What was the field of migration policy like in 2000, and has it become more complicated to work in this space, given the growing politicization of immigration and the advent of trends including greater humanitarian pressures, mixed migration flows, and climate-induced migration? And has the role of generating evidence-based research changed in this new era of mis/disinformation? Migration Policy Institute co-founder Demetrios G. Papademetriou takes on these and other questions, including whether the role of think tanks has evolved over the last two decades, in this conversation with MPI’s Natalia Banulescu-Bogdan. They also look ahead to the future challenges that will dominate immigration policymaking in the years ahead.
Are the challenges of humanitarian protection more complex today than they were 20 years ago? And is a protection system that emerged after World War II still fit for purpose? In this conversation, Migration Policy Institute Co-Founder Kathleen Newland and Senior Policy Analyst Susan Fratzke discuss the challenges, but also the innovations in the refugee resettlement and asylum spaces, as countries around the globe cope with record displacement, mixed migration, climate pressures, and more.
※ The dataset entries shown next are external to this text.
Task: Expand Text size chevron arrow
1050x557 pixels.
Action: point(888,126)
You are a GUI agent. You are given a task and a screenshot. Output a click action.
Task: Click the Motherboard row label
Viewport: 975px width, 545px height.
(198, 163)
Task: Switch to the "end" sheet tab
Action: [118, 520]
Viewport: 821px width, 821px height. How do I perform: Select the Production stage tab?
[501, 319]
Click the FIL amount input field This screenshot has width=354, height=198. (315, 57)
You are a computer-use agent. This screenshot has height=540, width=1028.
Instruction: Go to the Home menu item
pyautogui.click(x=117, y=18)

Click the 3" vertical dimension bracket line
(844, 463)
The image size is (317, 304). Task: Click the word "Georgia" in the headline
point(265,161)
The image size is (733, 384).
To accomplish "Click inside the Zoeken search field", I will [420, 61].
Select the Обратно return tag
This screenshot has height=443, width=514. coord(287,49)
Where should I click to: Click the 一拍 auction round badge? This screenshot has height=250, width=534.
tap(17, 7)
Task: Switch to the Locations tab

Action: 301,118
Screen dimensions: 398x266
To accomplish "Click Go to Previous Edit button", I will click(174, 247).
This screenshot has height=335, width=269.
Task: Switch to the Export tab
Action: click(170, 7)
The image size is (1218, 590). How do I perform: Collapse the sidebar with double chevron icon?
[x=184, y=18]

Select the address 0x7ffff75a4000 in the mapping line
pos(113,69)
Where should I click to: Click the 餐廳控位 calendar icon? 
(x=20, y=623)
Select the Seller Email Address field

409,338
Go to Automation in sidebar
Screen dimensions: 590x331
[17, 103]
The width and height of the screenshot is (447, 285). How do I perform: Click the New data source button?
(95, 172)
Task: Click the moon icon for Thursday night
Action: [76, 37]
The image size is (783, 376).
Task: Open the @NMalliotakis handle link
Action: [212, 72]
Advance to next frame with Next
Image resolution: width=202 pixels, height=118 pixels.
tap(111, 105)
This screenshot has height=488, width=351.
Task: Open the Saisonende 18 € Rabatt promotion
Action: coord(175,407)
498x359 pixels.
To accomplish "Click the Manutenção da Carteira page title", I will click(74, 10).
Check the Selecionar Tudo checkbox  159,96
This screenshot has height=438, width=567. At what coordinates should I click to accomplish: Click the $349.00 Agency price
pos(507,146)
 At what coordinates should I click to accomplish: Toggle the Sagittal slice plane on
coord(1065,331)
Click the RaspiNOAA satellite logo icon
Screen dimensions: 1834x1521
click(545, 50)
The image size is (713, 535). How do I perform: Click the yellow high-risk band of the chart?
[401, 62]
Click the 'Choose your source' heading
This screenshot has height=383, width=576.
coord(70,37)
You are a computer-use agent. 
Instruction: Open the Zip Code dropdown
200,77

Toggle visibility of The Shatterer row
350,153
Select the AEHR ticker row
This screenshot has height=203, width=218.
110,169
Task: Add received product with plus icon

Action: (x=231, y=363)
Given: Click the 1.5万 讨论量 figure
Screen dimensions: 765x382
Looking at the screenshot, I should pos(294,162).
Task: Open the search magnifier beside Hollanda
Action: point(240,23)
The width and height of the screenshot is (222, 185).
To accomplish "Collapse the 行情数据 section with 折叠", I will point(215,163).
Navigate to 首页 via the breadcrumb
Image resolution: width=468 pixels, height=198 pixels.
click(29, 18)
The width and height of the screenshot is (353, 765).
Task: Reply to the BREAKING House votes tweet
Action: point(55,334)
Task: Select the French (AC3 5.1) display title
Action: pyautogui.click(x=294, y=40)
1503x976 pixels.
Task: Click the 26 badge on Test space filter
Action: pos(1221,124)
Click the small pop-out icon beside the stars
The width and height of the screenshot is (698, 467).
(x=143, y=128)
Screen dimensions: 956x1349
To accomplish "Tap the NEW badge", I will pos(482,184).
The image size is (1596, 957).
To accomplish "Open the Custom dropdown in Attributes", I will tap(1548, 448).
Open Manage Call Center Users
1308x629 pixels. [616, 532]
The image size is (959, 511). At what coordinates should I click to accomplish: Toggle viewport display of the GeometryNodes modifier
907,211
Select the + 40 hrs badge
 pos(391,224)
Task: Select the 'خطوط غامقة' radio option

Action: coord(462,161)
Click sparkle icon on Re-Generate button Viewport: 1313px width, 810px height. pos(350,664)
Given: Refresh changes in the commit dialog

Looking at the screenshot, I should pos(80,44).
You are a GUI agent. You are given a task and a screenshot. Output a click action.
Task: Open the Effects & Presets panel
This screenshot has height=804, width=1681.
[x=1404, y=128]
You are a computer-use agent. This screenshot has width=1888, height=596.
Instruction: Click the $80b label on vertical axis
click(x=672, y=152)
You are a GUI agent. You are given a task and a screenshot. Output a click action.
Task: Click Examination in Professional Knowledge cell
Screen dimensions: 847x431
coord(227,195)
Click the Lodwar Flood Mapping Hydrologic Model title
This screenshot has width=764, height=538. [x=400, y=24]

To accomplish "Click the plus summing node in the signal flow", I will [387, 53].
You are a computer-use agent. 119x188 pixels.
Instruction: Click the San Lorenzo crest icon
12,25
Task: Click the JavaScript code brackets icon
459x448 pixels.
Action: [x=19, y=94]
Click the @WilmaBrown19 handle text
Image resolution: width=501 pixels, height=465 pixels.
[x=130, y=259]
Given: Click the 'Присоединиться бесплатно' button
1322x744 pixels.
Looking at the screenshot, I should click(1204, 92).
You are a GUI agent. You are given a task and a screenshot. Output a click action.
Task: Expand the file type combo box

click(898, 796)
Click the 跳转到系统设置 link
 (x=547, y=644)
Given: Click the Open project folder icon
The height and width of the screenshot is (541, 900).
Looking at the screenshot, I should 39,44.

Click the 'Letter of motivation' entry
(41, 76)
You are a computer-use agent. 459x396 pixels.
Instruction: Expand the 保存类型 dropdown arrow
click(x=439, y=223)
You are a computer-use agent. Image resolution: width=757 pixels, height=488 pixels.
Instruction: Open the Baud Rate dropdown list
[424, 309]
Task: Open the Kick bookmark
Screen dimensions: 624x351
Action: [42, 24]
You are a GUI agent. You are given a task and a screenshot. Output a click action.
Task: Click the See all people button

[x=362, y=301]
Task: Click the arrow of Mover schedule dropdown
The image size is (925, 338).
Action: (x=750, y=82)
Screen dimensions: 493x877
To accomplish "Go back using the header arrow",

People on all sides of the policy debate largely agree that the current U.S. immigration system is broken. What should a 21st century immigration system that works in the national interest look like? And is this vision achievable amid current political realities? In this conversation, Migration Policy Institute Senior Fellow Doris Meissner speaks with Policy Analyst Ariel Ruiz Soto about how to build an immigration system that reflects today’s realities and builds in the flexibility to adapt to future developments.
The architecture of the U.S. legal immigration system rests on a 1965 law and was last significantly updated in 1990. While there is widespread agreement that the existing framework does not align with the national needs and realities of the 21st century, Congress has proven unable to enact significant legislative reform over the past two decades. How have congressional and public debates on immigration changed and is achieving bipartisan consensus on this highly charged issue possible today? In this episode, Migration Policy Institute Senior Fellow Muzaffar Chishti discusses this and more with colleague Jessica Bolter.
Immigrant integration is the domestic policy side of the immigration debate: The secret sauce as to whether immigration policy is successful or not. Yet the issue of how immigrants and their children fare and the integration policies and programs that help ease their incorporation into society often receive far less attention, certainly in the U.S. context, than questions around immigration levels, border security, and the unauthorized population. Some countries are quite intentional about their immigrant integration programming, while the United States has a more decentralized approach, even as immigrants have moved beyond the handful of traditional destinations in recent decades. In this conversation, Margie McHugh, director of MPI’s National Center on Immigrant Integration Policy, chats with Ivana Tú Nhi Giang about why integration is important not just for immigrants and their families but for the broader society as well.
Is immigration a net positive or negative for societies? It’s one of the key questions that underpins the debate over immigration levels, whether asked directly or tacitly underlying the conversation. And what policy levers exist to ensure that immigration is leveraged to bring the greatest benefits possible and blunt any downsides? In this conversation, Migration Policy Institute Senior Fellow and former President Michael Fix takes on the big questions with Senior Policy Analyst Julia Gelatt, examining the fiscal impacts of immigration, the importance of immigrant integration, how a greater focus on credential recognition could allow immigrants to more fully utilize the academic and professional skills they bring with them, and much more.
With migration a dynamic phenomenon in the Americas—with significant Central American flows to the U.S. border, and much smaller but growing numbers of South Americans and others traveling north—the U.S. government increasingly is realizing that migration management cannot occur only at the U.S.-Mexico border and must include cooperation with Mexico, Central America, and other countries in the hemisphere such as Canada, Costa Rica, and Panama. This recognition of migration as a regional system requires a new set of policies and ways of engagement with countries across the Americas, as Migration Policy Institute (MPI) President Andrew Selee discusses with colleague Andrea Tanco. The conversation also turns to the evolution of the immigration debate over the past two decades and the challenges and opportunities ahead.